Director Mark Romanek's music video for the Nine Inch Nails song "The Perfect Drug" was designed specifically to resemble a Gorey book, with familiar Gorey elements including oversized urns, topiary plants and glum, pale characters in full Edwardian costume. Also, Caitlín R. Kiernan has published a short story entitled "A Story for Edward Gorey" (Tales of Pain and Wonder, 2000), which features Gorey's black doll.
A more direct link to Gorey's influence on the music world is evident in The Gorey End, an album recorded in 2003 by The Tiger Lillies and the Kronos Quartet. This album was a collaboration with Gorey, who liked previous work by The Tiger Lillies so much that he sent them a large box of his unpublished works, which were then adapted and turned into songs. Gorey died before hearing the finished album.
In 2007, The Jim Henson Company announced plans to produce a feature film based on The Doubtful Guest to be directed by Brad Peyton. No release date was given and there has been no further information since the announcement.

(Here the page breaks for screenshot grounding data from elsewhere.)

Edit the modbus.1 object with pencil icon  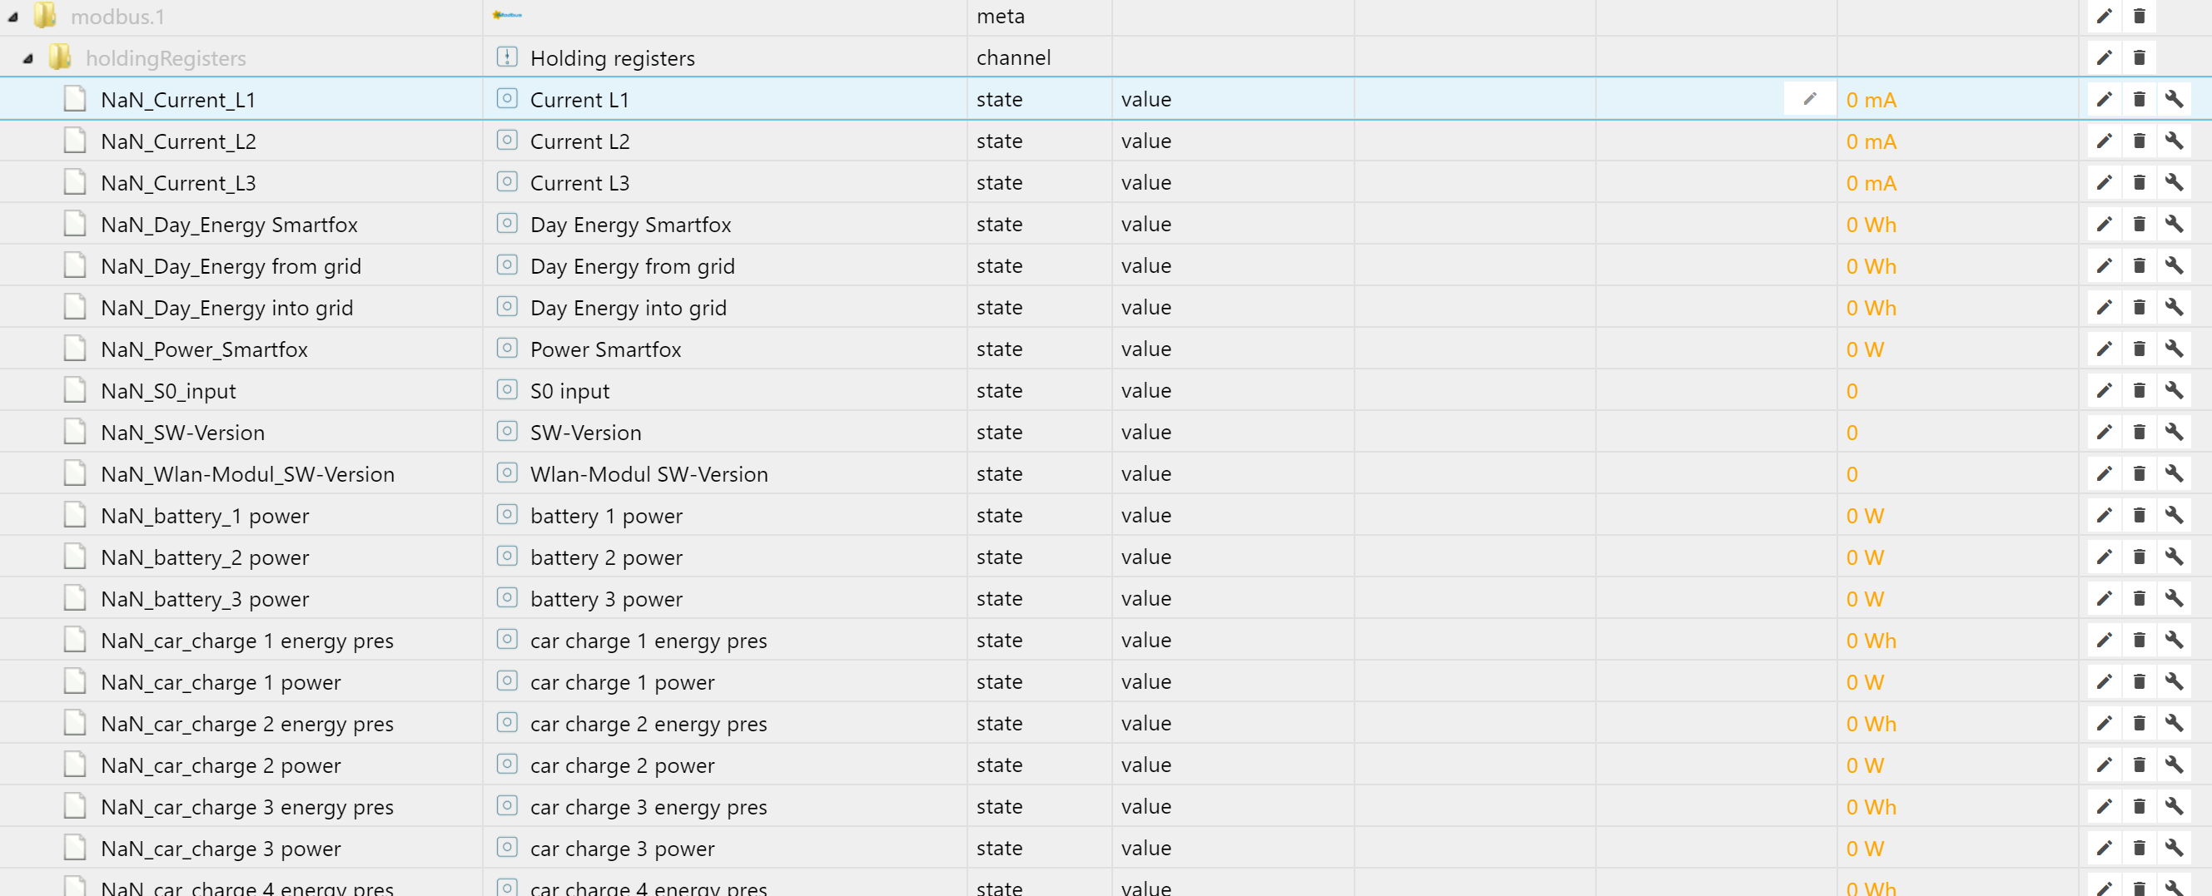2103,16
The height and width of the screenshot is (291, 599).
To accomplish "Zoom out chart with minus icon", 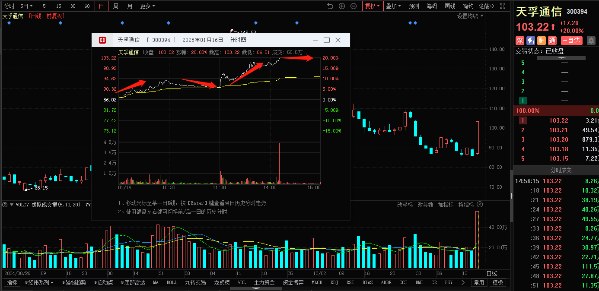I will (354, 6).
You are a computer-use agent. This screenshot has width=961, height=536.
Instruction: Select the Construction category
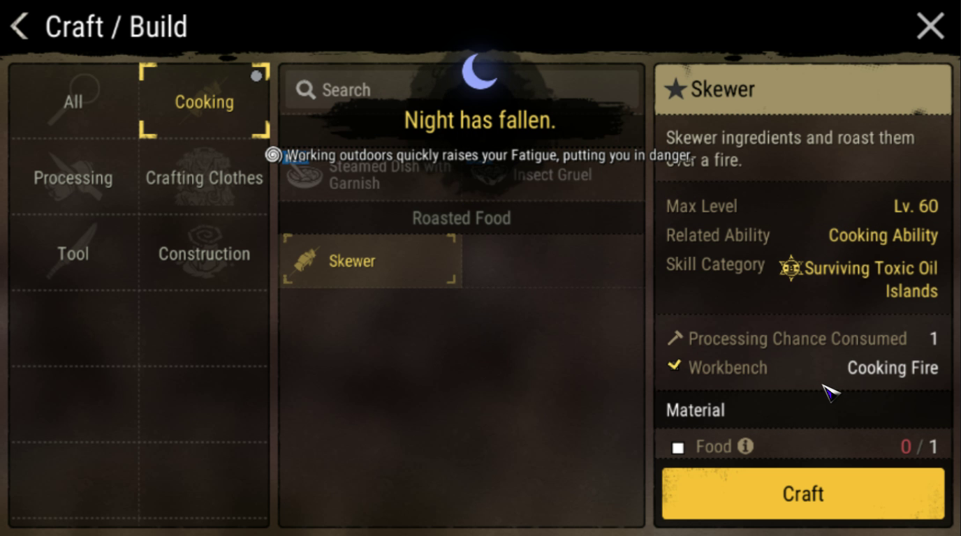click(204, 253)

The online journal Goreyesque publishes artwork, stories, and poems in the spirit of Edward Gorey's work. The journal is co-sponsored by the Department of Creative Writing at Columbia College Chicago and Loyola University Chicago. Goreyesque was launched in tandem with the Chicago debut of two Gorey collections: Elegant Enigmas: The Art of Edward Gorey and G is for Gorey. The collections were shown at the Loyola University Museum of Art (LUMA) in Chicago, Illinois from February 15 to June 15, 2014. Goreyesque features the work of both emerging talents and seasoned professionals, such as Writers Sam Weller and Joe Meno.